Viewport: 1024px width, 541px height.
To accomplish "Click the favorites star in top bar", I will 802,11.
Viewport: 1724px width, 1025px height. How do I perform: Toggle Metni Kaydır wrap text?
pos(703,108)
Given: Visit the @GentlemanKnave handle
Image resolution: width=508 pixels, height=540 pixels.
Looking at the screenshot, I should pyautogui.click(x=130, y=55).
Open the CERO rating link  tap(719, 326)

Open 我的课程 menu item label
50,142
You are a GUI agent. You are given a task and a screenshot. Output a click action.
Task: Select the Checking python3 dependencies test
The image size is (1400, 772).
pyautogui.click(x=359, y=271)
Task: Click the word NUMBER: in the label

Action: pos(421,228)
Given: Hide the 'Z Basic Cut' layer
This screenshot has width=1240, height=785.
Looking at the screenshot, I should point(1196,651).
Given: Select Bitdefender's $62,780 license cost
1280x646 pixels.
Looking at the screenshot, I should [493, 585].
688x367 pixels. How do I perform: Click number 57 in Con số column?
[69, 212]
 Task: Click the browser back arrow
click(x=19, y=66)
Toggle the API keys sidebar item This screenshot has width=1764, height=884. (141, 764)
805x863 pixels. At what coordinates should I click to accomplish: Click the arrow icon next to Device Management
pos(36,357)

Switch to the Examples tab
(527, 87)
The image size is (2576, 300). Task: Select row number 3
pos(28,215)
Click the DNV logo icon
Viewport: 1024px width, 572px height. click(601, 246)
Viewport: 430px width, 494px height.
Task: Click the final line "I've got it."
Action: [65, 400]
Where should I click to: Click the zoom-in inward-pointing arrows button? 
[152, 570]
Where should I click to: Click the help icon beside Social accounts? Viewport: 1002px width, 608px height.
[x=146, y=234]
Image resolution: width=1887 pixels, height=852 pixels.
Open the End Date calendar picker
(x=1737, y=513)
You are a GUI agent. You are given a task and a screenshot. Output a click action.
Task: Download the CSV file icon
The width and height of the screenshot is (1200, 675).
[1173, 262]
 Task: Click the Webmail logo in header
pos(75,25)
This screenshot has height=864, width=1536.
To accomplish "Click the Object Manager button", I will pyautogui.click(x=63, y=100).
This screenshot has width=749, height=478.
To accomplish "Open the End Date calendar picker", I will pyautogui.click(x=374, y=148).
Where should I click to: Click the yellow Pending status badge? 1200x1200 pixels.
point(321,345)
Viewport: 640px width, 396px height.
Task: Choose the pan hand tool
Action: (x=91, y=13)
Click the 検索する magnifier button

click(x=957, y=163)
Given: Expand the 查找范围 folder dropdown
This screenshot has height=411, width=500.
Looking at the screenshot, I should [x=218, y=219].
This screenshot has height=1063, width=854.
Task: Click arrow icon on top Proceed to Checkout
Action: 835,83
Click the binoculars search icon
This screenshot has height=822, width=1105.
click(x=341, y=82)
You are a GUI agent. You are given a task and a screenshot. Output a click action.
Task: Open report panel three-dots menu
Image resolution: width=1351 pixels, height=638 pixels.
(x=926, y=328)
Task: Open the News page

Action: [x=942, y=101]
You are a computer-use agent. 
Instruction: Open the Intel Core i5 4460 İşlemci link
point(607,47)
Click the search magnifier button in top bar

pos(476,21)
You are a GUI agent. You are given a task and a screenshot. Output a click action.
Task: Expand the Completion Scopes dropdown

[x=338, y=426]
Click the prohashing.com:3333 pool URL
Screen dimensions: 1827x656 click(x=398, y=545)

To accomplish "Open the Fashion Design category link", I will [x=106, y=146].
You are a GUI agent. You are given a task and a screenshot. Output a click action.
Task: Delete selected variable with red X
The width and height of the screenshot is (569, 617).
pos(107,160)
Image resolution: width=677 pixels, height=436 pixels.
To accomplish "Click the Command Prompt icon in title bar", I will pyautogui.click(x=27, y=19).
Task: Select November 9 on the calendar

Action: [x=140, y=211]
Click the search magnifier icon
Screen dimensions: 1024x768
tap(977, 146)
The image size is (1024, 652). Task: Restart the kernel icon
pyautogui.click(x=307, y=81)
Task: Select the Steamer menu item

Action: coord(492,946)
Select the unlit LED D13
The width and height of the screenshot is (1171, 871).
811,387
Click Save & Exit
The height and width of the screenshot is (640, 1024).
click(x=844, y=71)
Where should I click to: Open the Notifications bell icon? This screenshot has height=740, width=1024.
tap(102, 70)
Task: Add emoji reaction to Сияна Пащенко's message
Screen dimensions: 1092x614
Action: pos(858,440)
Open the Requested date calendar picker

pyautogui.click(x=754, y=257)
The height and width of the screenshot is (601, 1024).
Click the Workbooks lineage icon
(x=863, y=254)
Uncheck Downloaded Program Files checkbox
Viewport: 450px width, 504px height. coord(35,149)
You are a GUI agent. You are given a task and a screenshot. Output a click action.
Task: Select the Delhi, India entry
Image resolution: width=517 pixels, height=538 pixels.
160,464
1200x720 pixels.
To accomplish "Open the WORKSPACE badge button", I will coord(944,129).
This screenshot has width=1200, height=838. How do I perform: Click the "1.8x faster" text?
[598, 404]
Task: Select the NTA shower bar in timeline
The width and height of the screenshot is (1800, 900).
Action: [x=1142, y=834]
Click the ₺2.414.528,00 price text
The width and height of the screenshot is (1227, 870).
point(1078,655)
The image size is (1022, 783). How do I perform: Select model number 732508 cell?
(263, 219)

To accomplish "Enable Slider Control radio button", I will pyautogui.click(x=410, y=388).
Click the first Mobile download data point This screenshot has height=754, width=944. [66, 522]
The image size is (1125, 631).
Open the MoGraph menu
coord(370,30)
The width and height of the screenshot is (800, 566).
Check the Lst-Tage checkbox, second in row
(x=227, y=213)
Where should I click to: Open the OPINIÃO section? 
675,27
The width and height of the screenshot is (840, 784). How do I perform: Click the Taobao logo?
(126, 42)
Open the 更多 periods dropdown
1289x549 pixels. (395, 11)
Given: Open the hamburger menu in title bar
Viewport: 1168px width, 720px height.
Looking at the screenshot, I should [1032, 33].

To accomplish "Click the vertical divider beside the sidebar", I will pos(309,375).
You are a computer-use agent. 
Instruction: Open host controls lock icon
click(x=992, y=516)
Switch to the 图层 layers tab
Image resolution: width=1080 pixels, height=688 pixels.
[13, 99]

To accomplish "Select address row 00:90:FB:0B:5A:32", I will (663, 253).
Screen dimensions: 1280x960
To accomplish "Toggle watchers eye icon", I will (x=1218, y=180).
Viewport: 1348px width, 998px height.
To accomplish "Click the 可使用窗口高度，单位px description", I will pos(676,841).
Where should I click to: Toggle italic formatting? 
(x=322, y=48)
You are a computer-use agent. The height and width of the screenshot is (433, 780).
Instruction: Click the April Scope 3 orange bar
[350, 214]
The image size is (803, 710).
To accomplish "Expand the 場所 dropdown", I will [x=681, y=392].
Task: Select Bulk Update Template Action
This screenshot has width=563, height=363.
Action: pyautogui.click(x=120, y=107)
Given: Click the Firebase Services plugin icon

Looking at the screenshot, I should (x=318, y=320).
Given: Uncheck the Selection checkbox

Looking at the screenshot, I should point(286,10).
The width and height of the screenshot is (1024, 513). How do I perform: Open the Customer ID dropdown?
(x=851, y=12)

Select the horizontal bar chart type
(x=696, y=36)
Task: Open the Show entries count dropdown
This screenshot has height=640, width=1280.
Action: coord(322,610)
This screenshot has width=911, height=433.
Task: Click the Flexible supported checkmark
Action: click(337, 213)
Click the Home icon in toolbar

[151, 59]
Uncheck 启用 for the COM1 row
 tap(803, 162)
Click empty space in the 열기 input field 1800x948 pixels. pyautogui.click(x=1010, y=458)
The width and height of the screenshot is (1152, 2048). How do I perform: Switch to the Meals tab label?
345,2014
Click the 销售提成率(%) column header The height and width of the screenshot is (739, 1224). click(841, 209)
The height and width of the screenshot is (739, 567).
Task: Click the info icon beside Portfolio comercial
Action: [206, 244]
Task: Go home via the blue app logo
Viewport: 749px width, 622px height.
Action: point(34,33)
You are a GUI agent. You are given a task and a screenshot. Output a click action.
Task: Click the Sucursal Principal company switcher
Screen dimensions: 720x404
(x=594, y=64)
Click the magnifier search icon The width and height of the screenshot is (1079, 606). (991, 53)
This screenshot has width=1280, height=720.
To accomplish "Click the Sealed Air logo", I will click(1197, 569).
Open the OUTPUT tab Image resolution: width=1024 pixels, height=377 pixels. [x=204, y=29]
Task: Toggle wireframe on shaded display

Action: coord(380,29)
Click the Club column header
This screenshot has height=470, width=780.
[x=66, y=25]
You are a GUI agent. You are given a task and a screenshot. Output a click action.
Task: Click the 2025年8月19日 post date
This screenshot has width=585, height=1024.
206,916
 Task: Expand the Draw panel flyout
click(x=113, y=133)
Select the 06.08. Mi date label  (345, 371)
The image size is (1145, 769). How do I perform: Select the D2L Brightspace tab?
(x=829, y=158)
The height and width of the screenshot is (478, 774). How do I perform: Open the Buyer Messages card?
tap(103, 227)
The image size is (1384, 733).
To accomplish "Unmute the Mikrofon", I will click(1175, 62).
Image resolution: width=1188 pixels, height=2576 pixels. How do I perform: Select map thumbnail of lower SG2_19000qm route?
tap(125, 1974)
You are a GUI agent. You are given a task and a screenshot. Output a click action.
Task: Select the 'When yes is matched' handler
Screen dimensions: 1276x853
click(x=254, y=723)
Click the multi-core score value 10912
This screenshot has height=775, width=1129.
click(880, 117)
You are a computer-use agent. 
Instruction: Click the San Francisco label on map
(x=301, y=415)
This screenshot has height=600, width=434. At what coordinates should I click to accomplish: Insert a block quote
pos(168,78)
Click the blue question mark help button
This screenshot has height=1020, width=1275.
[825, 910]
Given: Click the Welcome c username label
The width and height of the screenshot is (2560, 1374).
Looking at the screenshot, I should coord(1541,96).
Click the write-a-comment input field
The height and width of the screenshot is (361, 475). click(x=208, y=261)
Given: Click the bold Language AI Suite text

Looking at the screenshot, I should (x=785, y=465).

◆ EXERCISE: Among the lines of the data, identify those with the word "sidebar". Copy each of them.

◆ WRITTEN RESPONSE:
Toggle the API keys sidebar item This screenshot has width=1764, height=884. (141, 764)
To accomplish "Click the vertical divider beside the sidebar", I will pos(309,375).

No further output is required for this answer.